◆ **To-do item**
Could you rewrite the drilling apparatus text starting at "Embodiment 6" and ending at "the drilling operation.", with "managed pressure drilling" changed to "controlled pressure drilling"?

◆ **Study text**
┄┄┄┄┄┄
The apparatus of any prior embodiment, wherein performing the one or more aspects includes evaluating parameters of the drilling operation during drilling, the parameters including at least one of the size and type of materials circulated into the borehole, evaluating productive zones in the formation during drilling, and monitoring borehole integrity during drilling.


Embodiment 6

The apparatus of any prior embodiment, wherein performing the one or more aspects includes at least one of monitoring and adjusting managed pressure drilling (MPD) parameters during the drilling operation.


Embodiment 7

The apparatus of any prior embodiment, wherein the processor is configured to receive one or more return flow parameter values for each of a plurality of periods of time and estimate a return flow parameter magnitude for each period of time, each period of time associated with a different borehole depth interval, and analyzing includes comparing a magnitude of the one or more return flow parameter values for the period of time to the return flow parameter magnitude associated with one or more other periods of time.
┄┄┄┄┄┄
◆ **Recorded data**
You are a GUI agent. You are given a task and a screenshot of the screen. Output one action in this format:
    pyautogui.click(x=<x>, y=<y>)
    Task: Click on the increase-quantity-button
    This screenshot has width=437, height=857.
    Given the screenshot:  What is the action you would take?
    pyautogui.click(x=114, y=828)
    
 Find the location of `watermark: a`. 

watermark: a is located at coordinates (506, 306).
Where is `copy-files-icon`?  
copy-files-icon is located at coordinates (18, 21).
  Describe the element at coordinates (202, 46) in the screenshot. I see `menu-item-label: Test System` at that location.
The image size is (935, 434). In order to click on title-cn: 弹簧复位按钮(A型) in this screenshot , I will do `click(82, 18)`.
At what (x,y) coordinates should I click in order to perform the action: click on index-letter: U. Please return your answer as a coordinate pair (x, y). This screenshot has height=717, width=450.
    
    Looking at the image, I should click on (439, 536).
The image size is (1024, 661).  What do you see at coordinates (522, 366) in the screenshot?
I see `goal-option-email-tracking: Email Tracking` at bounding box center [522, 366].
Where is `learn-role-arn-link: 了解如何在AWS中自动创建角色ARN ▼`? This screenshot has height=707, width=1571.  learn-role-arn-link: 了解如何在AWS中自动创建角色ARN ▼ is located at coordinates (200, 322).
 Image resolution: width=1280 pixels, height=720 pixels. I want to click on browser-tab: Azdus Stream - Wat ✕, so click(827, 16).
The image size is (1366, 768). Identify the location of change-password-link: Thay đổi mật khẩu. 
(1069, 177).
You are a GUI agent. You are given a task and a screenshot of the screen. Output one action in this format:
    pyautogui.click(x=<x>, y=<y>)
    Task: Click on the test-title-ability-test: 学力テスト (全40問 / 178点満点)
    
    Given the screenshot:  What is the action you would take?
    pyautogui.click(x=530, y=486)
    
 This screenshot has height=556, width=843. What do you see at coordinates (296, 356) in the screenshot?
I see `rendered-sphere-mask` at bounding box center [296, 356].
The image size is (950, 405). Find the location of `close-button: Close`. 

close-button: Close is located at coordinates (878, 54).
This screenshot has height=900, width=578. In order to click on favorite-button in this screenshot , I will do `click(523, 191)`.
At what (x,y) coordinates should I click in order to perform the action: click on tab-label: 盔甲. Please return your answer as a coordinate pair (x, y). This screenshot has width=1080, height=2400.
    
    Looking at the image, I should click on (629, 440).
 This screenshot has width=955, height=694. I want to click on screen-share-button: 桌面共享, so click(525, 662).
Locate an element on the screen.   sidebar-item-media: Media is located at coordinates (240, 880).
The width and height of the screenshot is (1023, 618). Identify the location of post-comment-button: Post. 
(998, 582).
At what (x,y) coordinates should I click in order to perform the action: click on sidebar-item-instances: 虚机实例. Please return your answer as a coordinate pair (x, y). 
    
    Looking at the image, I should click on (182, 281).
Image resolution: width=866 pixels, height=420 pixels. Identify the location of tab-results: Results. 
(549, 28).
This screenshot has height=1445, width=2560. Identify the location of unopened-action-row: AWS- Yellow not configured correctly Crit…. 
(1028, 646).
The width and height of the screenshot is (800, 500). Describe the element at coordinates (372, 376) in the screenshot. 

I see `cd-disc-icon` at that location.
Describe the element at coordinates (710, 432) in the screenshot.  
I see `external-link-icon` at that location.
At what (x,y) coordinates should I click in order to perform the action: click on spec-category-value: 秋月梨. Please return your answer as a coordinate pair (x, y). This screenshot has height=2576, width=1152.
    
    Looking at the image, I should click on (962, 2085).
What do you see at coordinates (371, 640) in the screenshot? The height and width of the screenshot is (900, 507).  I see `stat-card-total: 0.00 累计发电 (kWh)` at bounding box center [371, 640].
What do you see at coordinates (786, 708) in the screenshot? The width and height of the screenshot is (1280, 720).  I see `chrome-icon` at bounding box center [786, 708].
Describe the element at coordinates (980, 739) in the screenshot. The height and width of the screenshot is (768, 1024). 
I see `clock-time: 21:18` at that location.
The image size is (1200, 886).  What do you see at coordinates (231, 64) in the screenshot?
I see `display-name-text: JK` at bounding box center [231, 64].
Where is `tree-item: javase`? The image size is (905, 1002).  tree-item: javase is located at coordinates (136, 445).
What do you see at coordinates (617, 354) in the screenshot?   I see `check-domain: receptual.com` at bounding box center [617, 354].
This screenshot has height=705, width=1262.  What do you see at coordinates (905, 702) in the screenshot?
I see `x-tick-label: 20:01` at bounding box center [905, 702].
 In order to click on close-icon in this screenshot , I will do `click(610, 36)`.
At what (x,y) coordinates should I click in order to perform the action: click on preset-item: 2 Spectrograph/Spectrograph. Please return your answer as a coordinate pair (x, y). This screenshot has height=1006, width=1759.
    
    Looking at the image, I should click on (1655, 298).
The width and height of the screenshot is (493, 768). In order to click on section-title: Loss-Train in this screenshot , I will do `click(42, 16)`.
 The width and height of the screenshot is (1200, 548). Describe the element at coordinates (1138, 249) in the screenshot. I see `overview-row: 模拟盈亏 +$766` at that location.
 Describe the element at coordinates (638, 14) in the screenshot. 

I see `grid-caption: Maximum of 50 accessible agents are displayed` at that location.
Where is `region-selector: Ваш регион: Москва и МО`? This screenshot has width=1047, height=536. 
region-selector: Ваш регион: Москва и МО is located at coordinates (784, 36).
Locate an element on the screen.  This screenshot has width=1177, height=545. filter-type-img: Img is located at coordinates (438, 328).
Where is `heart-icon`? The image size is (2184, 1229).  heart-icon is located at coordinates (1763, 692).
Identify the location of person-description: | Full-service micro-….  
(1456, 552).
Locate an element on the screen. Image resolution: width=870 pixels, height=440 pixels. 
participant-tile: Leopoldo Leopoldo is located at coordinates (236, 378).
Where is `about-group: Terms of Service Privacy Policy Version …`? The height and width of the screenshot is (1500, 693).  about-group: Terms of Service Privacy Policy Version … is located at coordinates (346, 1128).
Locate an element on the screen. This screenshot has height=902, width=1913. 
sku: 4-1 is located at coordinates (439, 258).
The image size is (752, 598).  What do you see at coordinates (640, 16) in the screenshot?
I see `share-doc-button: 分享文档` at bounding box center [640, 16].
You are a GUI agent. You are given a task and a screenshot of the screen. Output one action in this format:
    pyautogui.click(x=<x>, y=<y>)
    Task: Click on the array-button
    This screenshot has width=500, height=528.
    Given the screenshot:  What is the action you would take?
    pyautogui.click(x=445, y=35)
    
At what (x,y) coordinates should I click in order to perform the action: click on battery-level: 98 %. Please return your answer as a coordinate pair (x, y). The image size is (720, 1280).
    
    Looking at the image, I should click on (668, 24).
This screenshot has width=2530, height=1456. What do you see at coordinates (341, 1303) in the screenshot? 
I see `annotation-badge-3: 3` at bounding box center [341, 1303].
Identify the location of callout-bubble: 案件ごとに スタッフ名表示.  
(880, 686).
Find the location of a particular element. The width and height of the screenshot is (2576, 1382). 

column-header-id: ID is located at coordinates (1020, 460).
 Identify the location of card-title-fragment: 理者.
┄┄┄┄┄┄
◆ **The answer**
Embodiment 6

The apparatus of any prior embodiment, wherein performing the one or more aspects includes at least one of monitoring and adjusting controlled pressure drilling (MPD) parameters during the drilling operation.